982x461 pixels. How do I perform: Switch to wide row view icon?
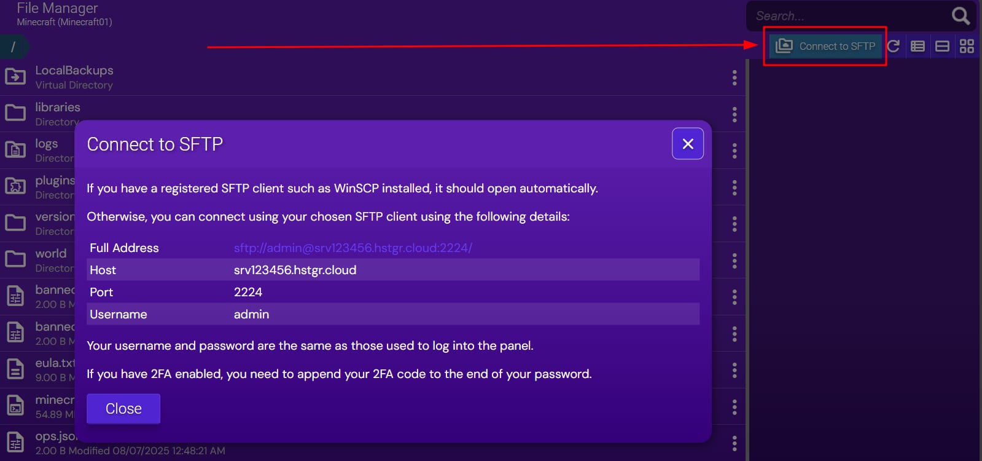tap(942, 46)
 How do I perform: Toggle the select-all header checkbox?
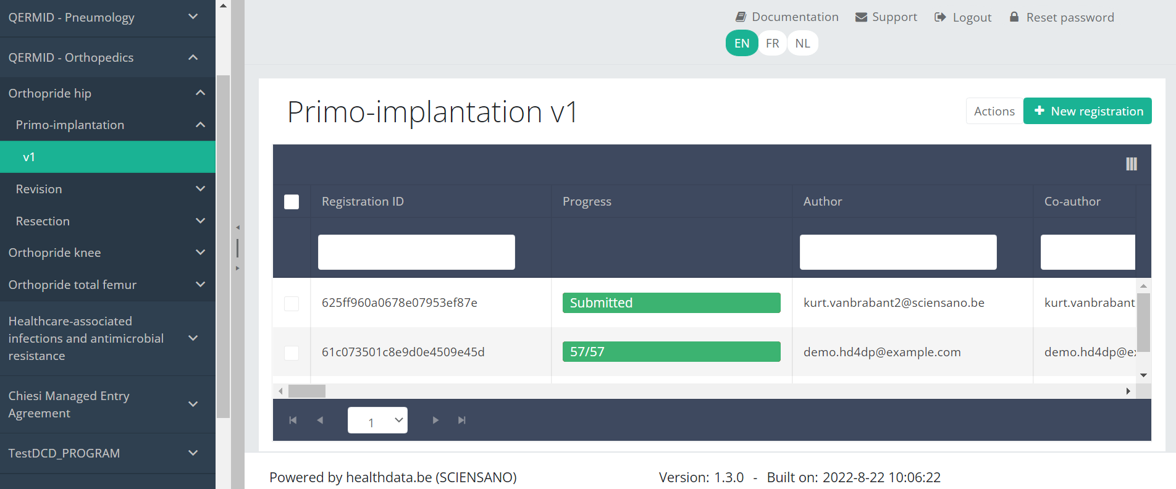292,202
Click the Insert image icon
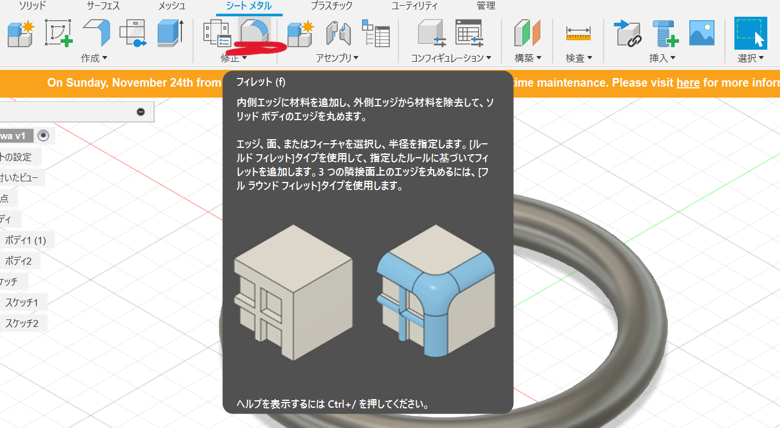 tap(701, 33)
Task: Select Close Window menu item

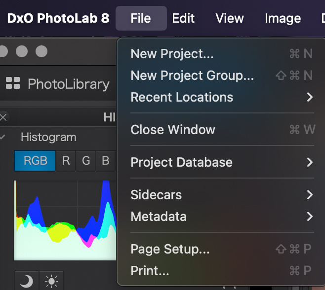Action: pos(222,130)
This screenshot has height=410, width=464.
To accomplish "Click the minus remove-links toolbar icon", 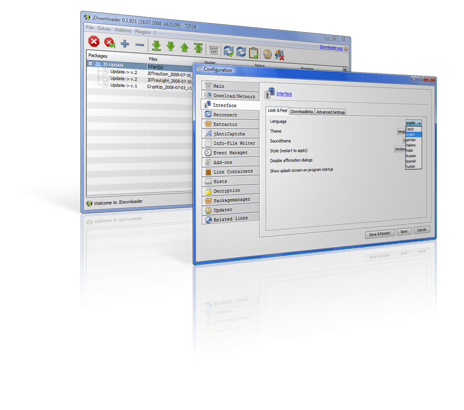I will point(139,45).
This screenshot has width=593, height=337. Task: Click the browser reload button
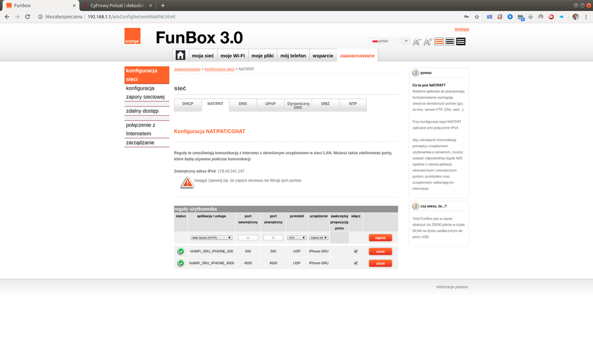coord(27,17)
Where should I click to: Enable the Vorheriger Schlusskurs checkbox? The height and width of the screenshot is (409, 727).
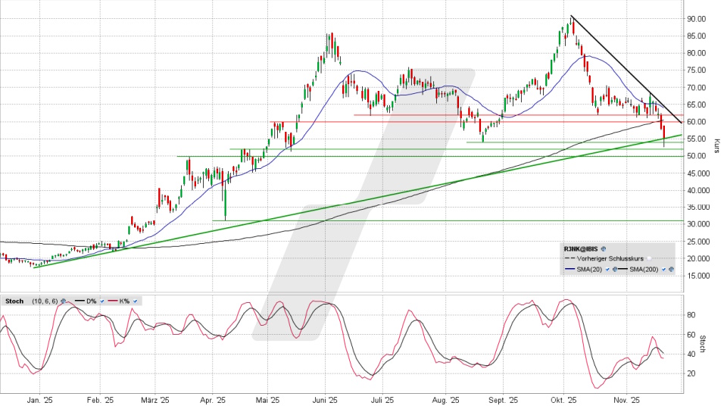(649, 258)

*****

# [What you have to do]
Once you find the line containing "Where should I", transcribe it and each line after it to the end of the records exactly, and leave out the pictures.

# [Task response]
Where should I click to: Enable the Vorheriger Schlusskurs checkbox? The height and width of the screenshot is (409, 727).
(649, 258)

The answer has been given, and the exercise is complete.